Will the Health Star Rating labels improve people’s diets?

Ninya Maubach

Download PDF

Consumers have a right to have informative yet easy-to-use nutrition labelling, and effective labelling is one tool to help control the epidemics of obesity and diabetes. Everyone agrees that on its own, the current Nutrition Information Panel (NIP) used in NZ does not achieve the goal of facilitating healthier food choices. But suggestions around more consumer-friendly front-of-pack labels have been fiercely contested by industry and health stakeholders – until now, it seems. Is the new Health Star Rating label truly a win-win consensus, or might too much have been given away to reach a compromise?

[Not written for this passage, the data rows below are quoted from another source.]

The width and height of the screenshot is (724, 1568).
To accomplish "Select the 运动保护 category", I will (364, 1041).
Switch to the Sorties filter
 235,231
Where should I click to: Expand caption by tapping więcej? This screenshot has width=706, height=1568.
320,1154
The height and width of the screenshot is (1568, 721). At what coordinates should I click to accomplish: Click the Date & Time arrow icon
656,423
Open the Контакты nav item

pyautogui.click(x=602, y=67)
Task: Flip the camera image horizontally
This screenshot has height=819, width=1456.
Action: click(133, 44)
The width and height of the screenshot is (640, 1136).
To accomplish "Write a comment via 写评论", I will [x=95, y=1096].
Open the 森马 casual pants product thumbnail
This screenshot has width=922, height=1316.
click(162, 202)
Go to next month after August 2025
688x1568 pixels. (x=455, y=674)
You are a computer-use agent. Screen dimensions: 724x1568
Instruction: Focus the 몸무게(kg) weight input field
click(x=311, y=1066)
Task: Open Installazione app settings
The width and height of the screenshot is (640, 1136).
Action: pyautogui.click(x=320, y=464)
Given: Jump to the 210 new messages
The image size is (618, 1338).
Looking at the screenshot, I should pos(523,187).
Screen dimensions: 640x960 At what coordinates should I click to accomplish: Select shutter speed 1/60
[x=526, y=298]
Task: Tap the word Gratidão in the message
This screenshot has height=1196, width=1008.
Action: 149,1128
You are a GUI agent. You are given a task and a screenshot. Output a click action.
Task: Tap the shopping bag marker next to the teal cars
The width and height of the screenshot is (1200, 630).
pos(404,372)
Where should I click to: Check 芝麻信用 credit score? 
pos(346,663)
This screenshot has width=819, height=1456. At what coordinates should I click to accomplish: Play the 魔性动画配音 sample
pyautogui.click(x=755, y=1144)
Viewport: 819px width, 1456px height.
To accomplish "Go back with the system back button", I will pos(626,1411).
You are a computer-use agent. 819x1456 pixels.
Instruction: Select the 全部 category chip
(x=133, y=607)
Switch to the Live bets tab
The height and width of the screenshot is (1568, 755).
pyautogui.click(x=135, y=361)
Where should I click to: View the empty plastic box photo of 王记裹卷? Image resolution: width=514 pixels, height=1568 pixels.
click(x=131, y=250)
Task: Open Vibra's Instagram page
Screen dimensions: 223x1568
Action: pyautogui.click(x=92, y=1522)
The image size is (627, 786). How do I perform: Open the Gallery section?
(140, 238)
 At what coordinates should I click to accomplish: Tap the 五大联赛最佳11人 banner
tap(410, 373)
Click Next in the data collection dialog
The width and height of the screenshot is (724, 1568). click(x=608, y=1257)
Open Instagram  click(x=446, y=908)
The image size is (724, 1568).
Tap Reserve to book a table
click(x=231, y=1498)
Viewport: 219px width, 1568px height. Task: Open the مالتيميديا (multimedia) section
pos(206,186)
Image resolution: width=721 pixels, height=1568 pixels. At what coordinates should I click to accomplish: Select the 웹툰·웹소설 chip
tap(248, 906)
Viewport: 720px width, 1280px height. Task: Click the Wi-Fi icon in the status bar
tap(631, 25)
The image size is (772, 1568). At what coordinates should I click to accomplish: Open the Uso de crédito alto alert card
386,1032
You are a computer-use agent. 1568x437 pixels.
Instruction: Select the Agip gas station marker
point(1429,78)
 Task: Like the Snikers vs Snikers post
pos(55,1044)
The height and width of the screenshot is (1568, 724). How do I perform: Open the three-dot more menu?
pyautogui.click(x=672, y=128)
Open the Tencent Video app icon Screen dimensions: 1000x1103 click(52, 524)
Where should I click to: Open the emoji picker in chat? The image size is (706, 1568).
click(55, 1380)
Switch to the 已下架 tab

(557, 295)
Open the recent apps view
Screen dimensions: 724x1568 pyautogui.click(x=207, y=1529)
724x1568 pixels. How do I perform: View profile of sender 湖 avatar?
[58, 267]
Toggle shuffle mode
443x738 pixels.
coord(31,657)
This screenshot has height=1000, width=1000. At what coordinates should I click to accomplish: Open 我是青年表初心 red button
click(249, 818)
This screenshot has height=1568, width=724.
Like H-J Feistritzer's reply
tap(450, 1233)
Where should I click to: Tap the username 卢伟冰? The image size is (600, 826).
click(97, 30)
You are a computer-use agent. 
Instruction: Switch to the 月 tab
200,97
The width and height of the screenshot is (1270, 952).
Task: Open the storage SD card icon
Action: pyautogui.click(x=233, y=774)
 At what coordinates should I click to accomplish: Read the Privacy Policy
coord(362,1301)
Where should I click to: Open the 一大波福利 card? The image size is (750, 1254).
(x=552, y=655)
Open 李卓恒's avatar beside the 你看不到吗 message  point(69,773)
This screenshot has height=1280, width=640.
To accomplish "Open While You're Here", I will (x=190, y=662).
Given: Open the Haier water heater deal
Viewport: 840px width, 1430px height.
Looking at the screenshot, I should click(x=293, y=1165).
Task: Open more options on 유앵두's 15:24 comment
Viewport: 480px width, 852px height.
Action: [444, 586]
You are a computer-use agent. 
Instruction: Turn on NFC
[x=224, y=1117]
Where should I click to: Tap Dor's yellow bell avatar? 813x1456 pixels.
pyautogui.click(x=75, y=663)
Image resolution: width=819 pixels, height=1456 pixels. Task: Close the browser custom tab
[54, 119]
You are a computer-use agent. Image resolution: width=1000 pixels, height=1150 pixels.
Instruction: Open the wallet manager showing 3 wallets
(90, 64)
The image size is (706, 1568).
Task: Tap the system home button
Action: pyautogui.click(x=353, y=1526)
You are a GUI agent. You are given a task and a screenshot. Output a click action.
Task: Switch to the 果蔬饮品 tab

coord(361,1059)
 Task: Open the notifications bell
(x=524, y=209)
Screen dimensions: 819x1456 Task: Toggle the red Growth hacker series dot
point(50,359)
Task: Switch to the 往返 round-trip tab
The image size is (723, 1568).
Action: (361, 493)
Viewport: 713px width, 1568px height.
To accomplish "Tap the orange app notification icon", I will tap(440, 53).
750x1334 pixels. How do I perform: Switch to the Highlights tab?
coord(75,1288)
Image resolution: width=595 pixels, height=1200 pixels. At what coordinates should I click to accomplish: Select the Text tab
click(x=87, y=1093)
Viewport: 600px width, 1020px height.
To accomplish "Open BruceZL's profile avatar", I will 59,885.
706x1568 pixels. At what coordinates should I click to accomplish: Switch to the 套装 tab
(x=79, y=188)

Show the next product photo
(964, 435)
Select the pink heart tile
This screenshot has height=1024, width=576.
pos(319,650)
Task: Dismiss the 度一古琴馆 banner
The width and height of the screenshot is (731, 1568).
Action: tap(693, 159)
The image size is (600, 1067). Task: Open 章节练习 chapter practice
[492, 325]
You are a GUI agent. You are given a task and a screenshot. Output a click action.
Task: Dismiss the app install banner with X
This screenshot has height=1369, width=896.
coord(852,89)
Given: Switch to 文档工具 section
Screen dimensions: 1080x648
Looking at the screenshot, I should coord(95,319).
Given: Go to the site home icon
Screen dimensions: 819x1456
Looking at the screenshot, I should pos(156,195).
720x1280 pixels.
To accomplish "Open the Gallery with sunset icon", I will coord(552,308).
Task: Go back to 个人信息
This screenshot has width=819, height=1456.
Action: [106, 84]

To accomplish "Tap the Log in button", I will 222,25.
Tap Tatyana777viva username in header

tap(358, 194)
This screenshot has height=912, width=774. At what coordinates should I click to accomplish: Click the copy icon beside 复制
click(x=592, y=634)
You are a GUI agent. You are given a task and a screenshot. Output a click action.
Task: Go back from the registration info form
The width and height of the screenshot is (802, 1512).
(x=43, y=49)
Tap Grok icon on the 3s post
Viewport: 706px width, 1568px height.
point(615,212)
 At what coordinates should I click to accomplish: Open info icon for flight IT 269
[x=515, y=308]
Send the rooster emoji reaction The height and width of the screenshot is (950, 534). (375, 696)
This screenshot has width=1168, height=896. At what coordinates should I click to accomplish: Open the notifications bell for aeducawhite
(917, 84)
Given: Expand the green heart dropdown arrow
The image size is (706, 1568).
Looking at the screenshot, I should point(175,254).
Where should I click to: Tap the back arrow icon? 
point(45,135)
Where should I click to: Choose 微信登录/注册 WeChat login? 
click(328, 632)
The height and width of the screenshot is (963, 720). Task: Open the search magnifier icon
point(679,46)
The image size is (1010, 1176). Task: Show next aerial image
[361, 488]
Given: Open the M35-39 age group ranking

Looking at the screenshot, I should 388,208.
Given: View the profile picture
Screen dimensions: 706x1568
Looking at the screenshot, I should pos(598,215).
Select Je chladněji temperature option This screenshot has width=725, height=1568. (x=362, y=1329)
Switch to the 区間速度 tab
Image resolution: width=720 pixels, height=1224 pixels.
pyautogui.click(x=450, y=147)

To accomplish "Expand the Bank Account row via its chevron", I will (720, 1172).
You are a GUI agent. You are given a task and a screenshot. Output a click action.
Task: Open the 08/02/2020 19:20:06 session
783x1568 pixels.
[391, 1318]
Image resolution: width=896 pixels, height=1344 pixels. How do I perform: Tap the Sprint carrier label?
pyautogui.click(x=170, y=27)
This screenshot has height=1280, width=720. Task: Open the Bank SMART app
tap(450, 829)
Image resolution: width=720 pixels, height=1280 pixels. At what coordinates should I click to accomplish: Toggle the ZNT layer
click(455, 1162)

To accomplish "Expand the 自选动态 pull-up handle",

The development of this label occurred outside the usual regulatory channels, using a collaborative design process involving several committees with members from government, industry, academia, health and consumer organisations in Australia.

This came about after Ministers from Australian and New Zealand Governments accepted an expert panel’s recommendation for interpretive front-of-pack nutrition labels (FOPL), but rejected the advice to introduce the Multiple Traffic Light (MTL) label system (1).

Ministers expanded on this decision, saying they had:

“…concluded that there is currently not enough evidence to demonstrate that any of form of front-of-pack labelling, including traffic light labelling … [would help consumers] make informed choices”. (2)

Many were incredulous that the Ministers claimed a lack of evidence as grounds for their decision:

But the president of the Australian Medical Association, Steve Hambleton, said he could not understand how the government could cite ”lack of evidence” as a reason not to back traffic lights, given it had been recommended by the inquiry ”expressly commissioned to investigate the evidence”.

More incredible still, the Ministers now endorse a system that has not been subject to any comparative research. This is a wholly inadequate situation; there is no robust evidence that the Health Star Rating (HSR) is the most appropriate FOPL system to shift behaviour towards more healthy choices, as was first demanded.

Clearly, evidentiary standards changed during the process, and it seems likely the mandate to achieve consensus between factious health and industry groups played a role. This raises questions how much power various stakeholders were able to exert during a minimally-transparent process with no opportunity for public comment.

While four studies were conducted in Australia (3) and NZ (1), none of these tell us if the HSR is a more effective format than the MTL, or other labelling systems. It is also important to note the final format announced in June 2014 is not the same design that was tested throughout 2013. Several industry representatives redesigned the label sometime in 2014, and worryingly, this final design actually fails to align with some of the initial research findings.

Though the final HSR design is apparently preferred by consumers, information about how this conclusion was reached is not provided. But much more importantly, consumer preference has repeatedly been shown to be a very poor predictor of ability to use nutrition information (3-6). Similarly, intentions are poor predictors; 90% of consumers in the US (7-9) and NZ (10) predicted they’d regularly use numeric nutrition tables, and unfortunately we know high usage rates never transpired. Relying on consumers’ estimations or self-reports of future behaviour is far from sufficient grounds for approving the design.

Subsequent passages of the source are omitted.